The new MUSV comes in two variants: the Spectre Silent Endurance that employs a Saildrone wing and is geared for anti-submarine warfare and other acoustically sensitive missions, and the Spectre Stealth Strike, which doesn’t have a wing and is designed to accommodate higher sprint speeds, and features a lower-profile configuration for kinetic strike roles.
“Spectre is the result of 25 years of continually pushing the boundaries of what’s possible. A unique design evolved through the hard lessons of operational experience in the real world,” Richard Jenkins, Saildrone’s founder and CEO, said in a statement as the systems were unveiled at the Sea Air Space Exposition here. “Spectre is not a craft hurriedly readied to meet a particular RFP [Request for Proposal], but diligently evolved over multiple years to meet the operational requirements of our customers and fill critical capability gaps in the ASW domain.”
Spectre, which has been in the works for two years and is 52-meters long, includes a concealed payload deck to hold two 40-foot containers, up to five 20-foot containers, and other combinations that weigh more than 70 tons.

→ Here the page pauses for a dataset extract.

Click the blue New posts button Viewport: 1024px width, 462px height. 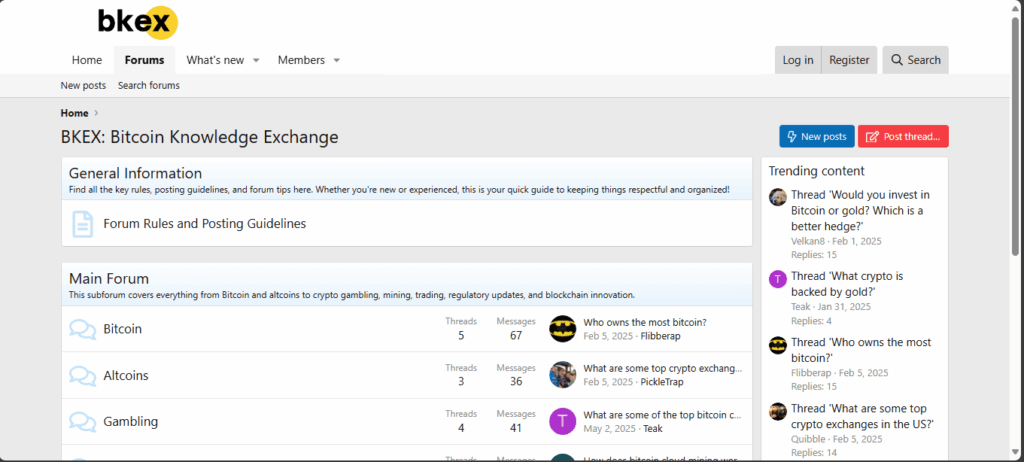pyautogui.click(x=815, y=137)
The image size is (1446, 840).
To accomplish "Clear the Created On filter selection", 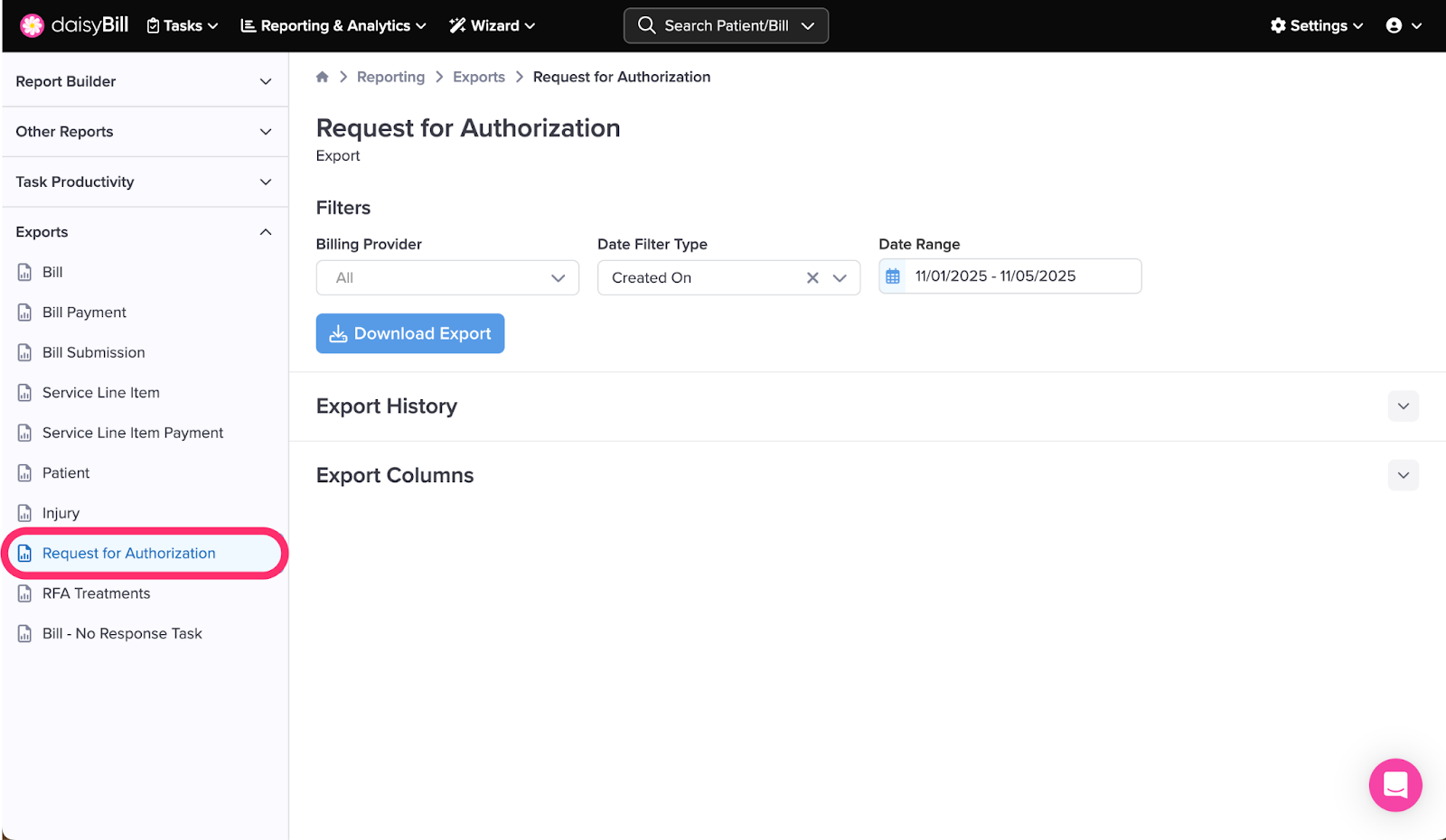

The Navy announced in March a new MUSV marketplace as it seeks to acquire USVs quickly by focusing on production-ready, mission capable platforms already in the MUSV space. The first iteration of the marketplace closed on Friday, and Jenkins said that Saildrone submitted a Spectre proposal to compete.
Meanwhile, Chief of Naval Operations Adm. Daryl Caudle has said he is developing a “containerized capability campaign” that aims to deploy modularized payloads like drones or missiles quickly.

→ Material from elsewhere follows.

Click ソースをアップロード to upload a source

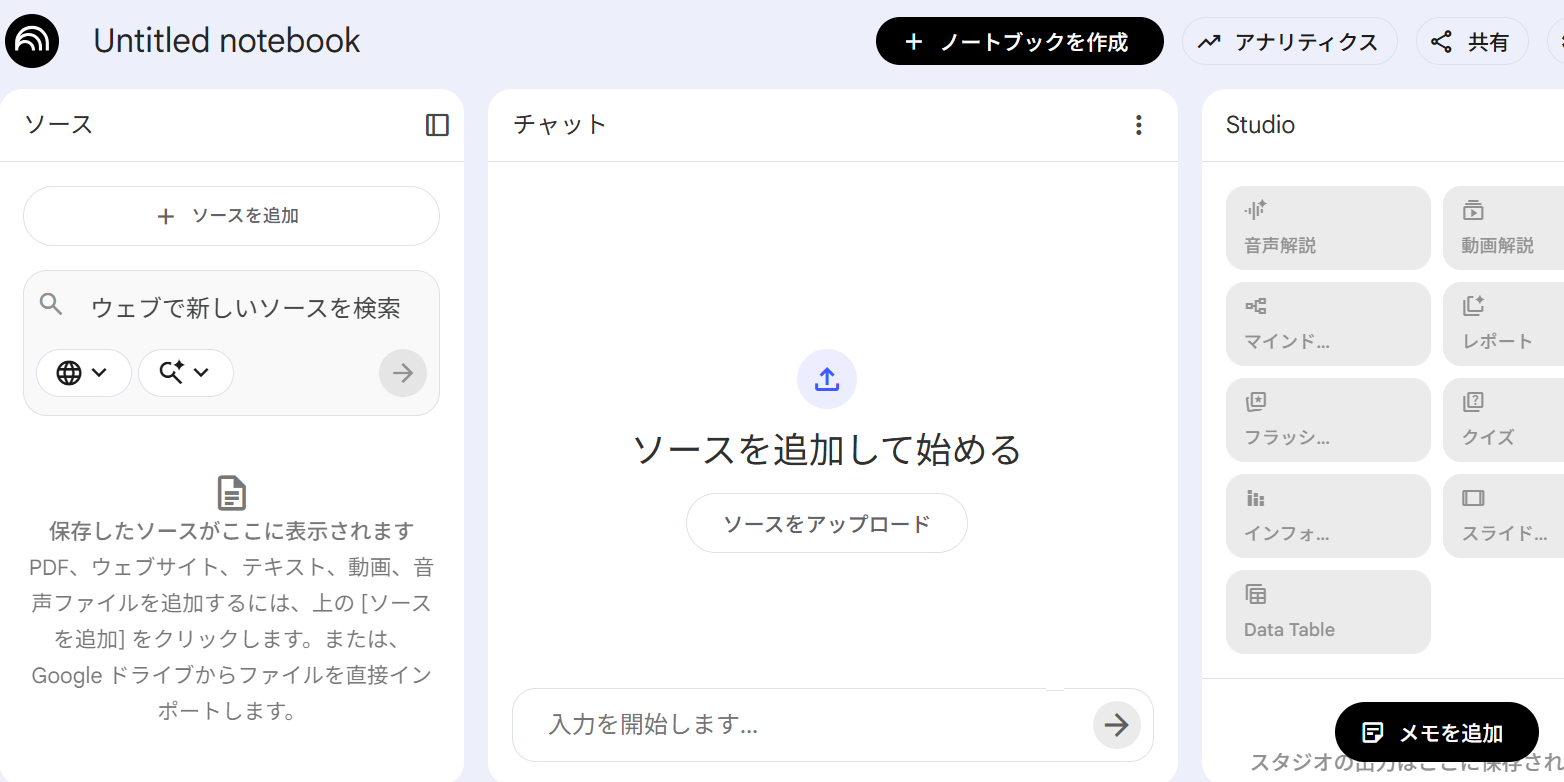click(826, 523)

That initiative could also be relevant for Spectre, for which Saildrone teamed up with Lockheed Martin to configure the platform to accommodate multiple Lockheed Martin payloads, including the Mk70 VLS Launcher.

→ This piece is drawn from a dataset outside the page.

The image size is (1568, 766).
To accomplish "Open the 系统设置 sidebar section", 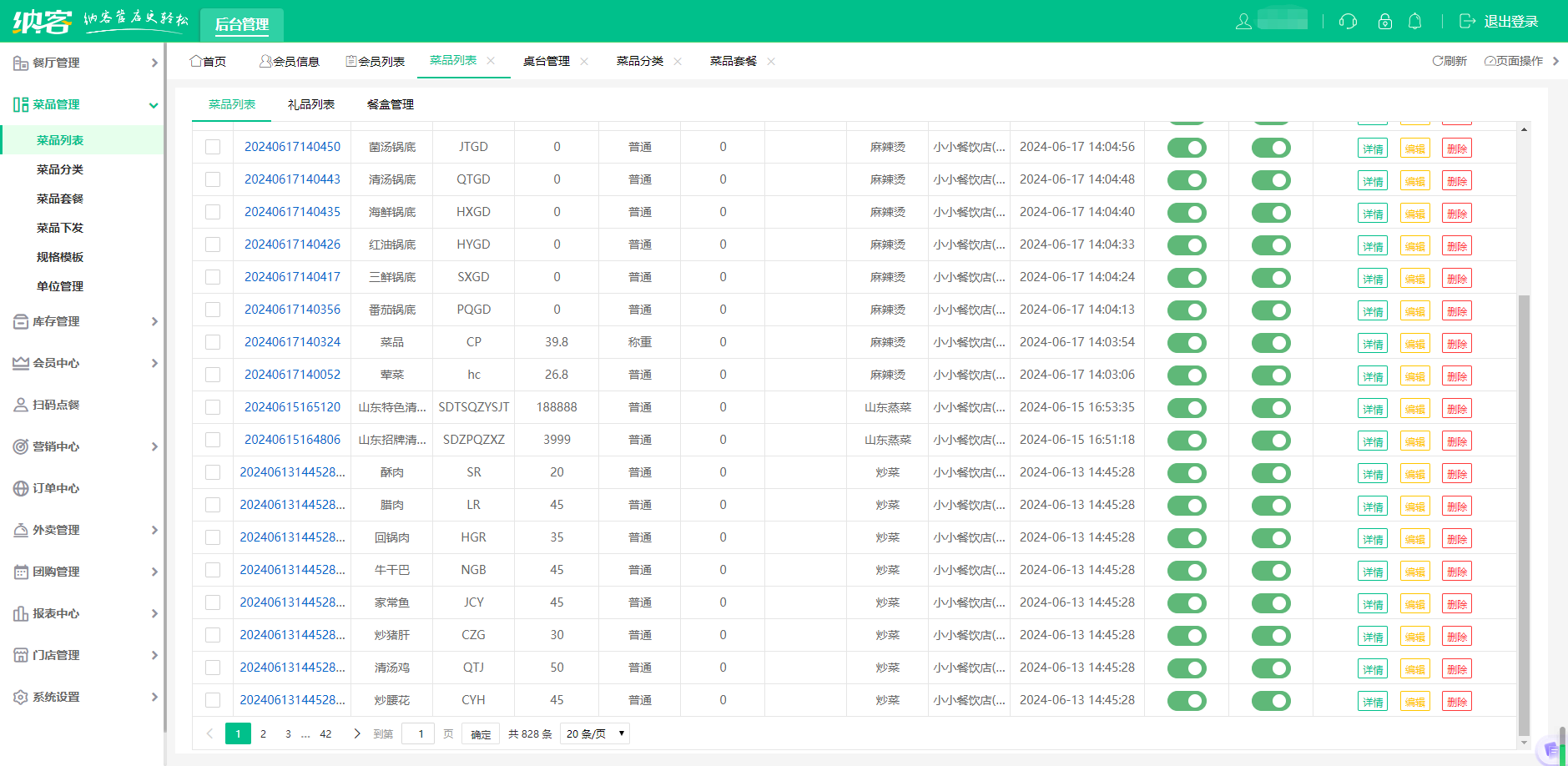I will coord(55,697).
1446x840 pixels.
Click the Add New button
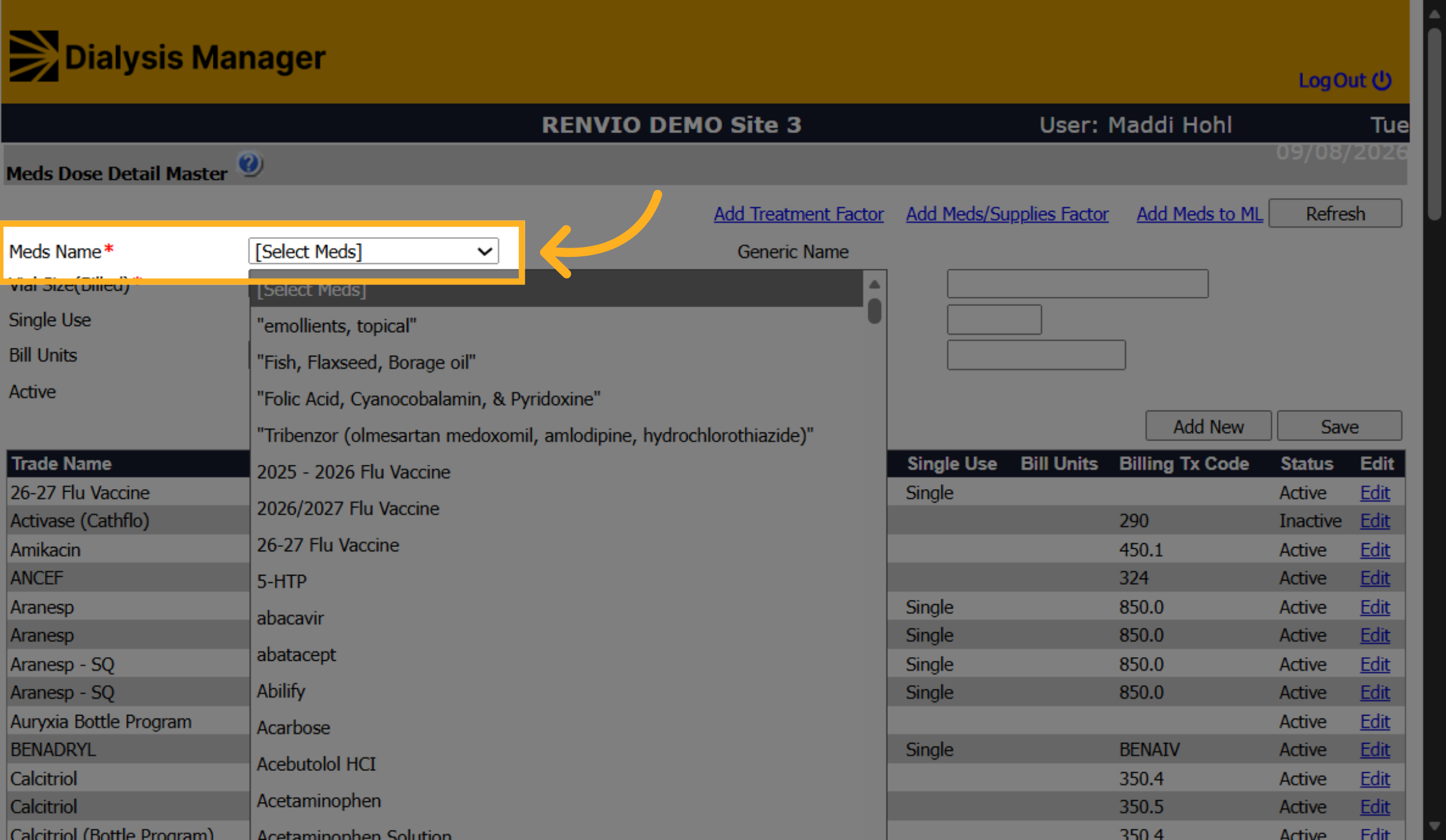[x=1208, y=426]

“It’s a lower price way of putting more players on the field, which the CNO has said is an important thing,” Paul Lemmo, vice president and general manager of sensors, effectors, and mission systems at Lockheed Martin, told reporters today. “So you’ve got more shooters on a fairly inexpensive platform, instead of a multi-billion dollar destroyer.”
Each of the vessels cost approximately $40 million, depending on the payload and configuration, according to Jenkins.
The Spectre will be built at Fincantieri’s shipyard in Green Bay, Wis., that Saildrone says has the bandwidth to produce five of the MUSVs annually. Construction on the first vessel is imminent, and sea trials for that MUSV are expected in early 2027.